◆ What to work on: Would you return the entries exactly, with every line intact?

◆ Records from a dataset:
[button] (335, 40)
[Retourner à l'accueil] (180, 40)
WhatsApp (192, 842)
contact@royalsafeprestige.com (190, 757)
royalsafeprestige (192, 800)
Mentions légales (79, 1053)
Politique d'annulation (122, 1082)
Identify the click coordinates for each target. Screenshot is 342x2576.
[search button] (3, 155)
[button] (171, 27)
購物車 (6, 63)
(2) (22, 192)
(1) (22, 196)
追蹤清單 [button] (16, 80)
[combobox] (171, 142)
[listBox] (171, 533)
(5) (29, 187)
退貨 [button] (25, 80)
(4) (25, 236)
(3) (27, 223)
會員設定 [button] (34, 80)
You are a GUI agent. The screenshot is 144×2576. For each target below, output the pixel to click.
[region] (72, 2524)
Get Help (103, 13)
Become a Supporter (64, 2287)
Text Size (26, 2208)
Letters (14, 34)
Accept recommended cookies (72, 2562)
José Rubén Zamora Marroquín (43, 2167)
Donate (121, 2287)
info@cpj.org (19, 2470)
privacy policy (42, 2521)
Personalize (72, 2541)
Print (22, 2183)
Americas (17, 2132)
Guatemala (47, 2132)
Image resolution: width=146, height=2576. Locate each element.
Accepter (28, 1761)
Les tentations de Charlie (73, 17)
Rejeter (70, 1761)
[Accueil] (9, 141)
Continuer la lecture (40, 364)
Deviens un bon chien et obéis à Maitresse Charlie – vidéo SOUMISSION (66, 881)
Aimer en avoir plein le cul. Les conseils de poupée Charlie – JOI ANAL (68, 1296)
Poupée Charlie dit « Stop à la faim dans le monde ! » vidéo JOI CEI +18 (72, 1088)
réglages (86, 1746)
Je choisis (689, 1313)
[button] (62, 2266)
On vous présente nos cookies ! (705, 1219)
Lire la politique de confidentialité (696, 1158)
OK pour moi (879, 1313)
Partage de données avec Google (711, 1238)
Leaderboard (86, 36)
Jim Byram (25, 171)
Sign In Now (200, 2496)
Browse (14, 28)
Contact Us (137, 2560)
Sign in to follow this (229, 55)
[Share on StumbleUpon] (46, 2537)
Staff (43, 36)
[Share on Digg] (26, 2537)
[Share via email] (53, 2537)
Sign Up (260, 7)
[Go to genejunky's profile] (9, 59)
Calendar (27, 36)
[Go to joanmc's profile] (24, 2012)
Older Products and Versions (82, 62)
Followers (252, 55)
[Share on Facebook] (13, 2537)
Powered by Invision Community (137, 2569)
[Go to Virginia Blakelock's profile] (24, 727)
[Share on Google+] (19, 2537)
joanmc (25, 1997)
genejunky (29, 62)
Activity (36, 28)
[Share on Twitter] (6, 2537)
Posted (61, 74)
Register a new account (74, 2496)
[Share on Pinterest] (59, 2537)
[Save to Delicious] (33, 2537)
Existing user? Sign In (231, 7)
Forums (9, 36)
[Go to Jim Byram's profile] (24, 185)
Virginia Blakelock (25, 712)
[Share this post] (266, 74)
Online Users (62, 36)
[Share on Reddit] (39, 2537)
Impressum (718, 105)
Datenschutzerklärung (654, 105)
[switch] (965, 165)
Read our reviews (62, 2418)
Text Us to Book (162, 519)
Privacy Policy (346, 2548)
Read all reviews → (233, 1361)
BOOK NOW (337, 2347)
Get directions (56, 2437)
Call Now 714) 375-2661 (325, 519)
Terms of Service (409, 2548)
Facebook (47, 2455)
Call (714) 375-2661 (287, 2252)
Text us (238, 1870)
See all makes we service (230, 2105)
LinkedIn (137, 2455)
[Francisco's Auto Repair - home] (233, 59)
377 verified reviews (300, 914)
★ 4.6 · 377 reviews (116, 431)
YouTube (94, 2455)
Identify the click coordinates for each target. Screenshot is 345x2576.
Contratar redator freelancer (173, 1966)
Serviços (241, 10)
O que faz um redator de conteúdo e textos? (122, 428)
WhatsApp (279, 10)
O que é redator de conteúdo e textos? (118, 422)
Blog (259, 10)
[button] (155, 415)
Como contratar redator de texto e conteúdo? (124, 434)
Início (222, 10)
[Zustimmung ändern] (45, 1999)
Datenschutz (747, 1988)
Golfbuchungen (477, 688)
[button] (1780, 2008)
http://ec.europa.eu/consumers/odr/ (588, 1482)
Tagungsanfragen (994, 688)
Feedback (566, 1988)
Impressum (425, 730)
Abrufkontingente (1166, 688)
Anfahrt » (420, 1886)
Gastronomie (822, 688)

◆ Result below:
[button] (335, 40)
[Retourner à l'accueil] (180, 40)
WhatsApp (192, 842)
contact@royalsafeprestige.com (190, 757)
royalsafeprestige (192, 800)
Mentions légales (79, 1053)
Politique d'annulation (122, 1082)
Identify the click coordinates for each target. Screenshot is 342x2576.
[search button] (3, 155)
[button] (171, 27)
購物車 (6, 63)
(2) (22, 192)
(1) (22, 196)
追蹤清單 [button] (16, 80)
[combobox] (171, 142)
[listBox] (171, 533)
(5) (29, 187)
退貨 [button] (25, 80)
(4) (25, 236)
(3) (27, 223)
會員設定 [button] (34, 80)
You are a GUI agent. The screenshot is 144×2576. For each target below, output the pixel to click.
[region] (72, 2524)
Get Help (103, 13)
Become a Supporter (64, 2287)
Text Size (26, 2208)
Letters (14, 34)
Accept recommended cookies (72, 2562)
José Rubén Zamora Marroquín (43, 2167)
Donate (121, 2287)
info@cpj.org (19, 2470)
privacy policy (42, 2521)
Personalize (72, 2541)
Print (22, 2183)
Americas (17, 2132)
Guatemala (47, 2132)
Image resolution: width=146, height=2576. Locate each element.
Accepter (28, 1761)
Les tentations de Charlie (73, 17)
Rejeter (70, 1761)
[Accueil] (9, 141)
Continuer la lecture (40, 364)
Deviens un bon chien et obéis à Maitresse Charlie – vidéo SOUMISSION (66, 881)
Aimer en avoir plein le cul. Les conseils de poupée Charlie – JOI ANAL (68, 1296)
Poupée Charlie dit « Stop à la faim dans le monde ! » vidéo JOI CEI +18 (72, 1088)
réglages (86, 1746)
Je choisis (689, 1313)
[button] (62, 2266)
On vous présente nos cookies ! (705, 1219)
Lire la politique de confidentialité (696, 1158)
OK pour moi (879, 1313)
Partage de données avec Google (711, 1238)
Leaderboard (86, 36)
Jim Byram (25, 171)
Sign In Now (200, 2496)
Browse (14, 28)
Contact Us (137, 2560)
Sign in to follow this (229, 55)
[Share on StumbleUpon] (46, 2537)
Staff (43, 36)
[Share on Digg] (26, 2537)
[Share via email] (53, 2537)
Sign Up (260, 7)
[Go to genejunky's profile] (9, 59)
Calendar (27, 36)
[Go to joanmc's profile] (24, 2012)
Older Products and Versions (82, 62)
Followers (252, 55)
[Share on Facebook] (13, 2537)
Powered by Invision Community (137, 2569)
[Go to Virginia Blakelock's profile] (24, 727)
[Share on Google+] (19, 2537)
joanmc (25, 1997)
genejunky (29, 62)
Activity (36, 28)
[Share on Twitter] (6, 2537)
Posted (61, 74)
Register a new account (74, 2496)
[Share on Pinterest] (59, 2537)
[Save to Delicious] (33, 2537)
Existing user? Sign In (231, 7)
Forums (9, 36)
[Go to Jim Byram's profile] (24, 185)
Virginia Blakelock (25, 712)
[Share this post] (266, 74)
Online Users (62, 36)
[Share on Reddit] (39, 2537)
Impressum (718, 105)
Datenschutzerklärung (654, 105)
[switch] (965, 165)
Read our reviews (62, 2418)
Text Us to Book (162, 519)
Privacy Policy (346, 2548)
Read all reviews → (233, 1361)
BOOK NOW (337, 2347)
Get directions (56, 2437)
Call Now 714) 375-2661 (325, 519)
Terms of Service (409, 2548)
Facebook (47, 2455)
Call (714) 375-2661 (287, 2252)
Text us (238, 1870)
See all makes we service (230, 2105)
LinkedIn (137, 2455)
[Francisco's Auto Repair - home] (233, 59)
377 verified reviews (300, 914)
★ 4.6 · 377 reviews (116, 431)
YouTube (94, 2455)
Identify the click coordinates for each target. Screenshot is 345x2576.
Contratar redator freelancer (173, 1966)
Serviços (241, 10)
O que faz um redator de conteúdo e textos? (122, 428)
WhatsApp (279, 10)
O que é redator de conteúdo e textos? (118, 422)
Blog (259, 10)
[button] (155, 415)
Como contratar redator de texto e conteúdo? (124, 434)
Início (222, 10)
[Zustimmung ändern] (45, 1999)
Datenschutz (747, 1988)
Golfbuchungen (477, 688)
[button] (1780, 2008)
http://ec.europa.eu/consumers/odr/ (588, 1482)
Tagungsanfragen (994, 688)
Feedback (566, 1988)
Impressum (425, 730)
Abrufkontingente (1166, 688)
Anfahrt » (420, 1886)
Gastronomie (822, 688)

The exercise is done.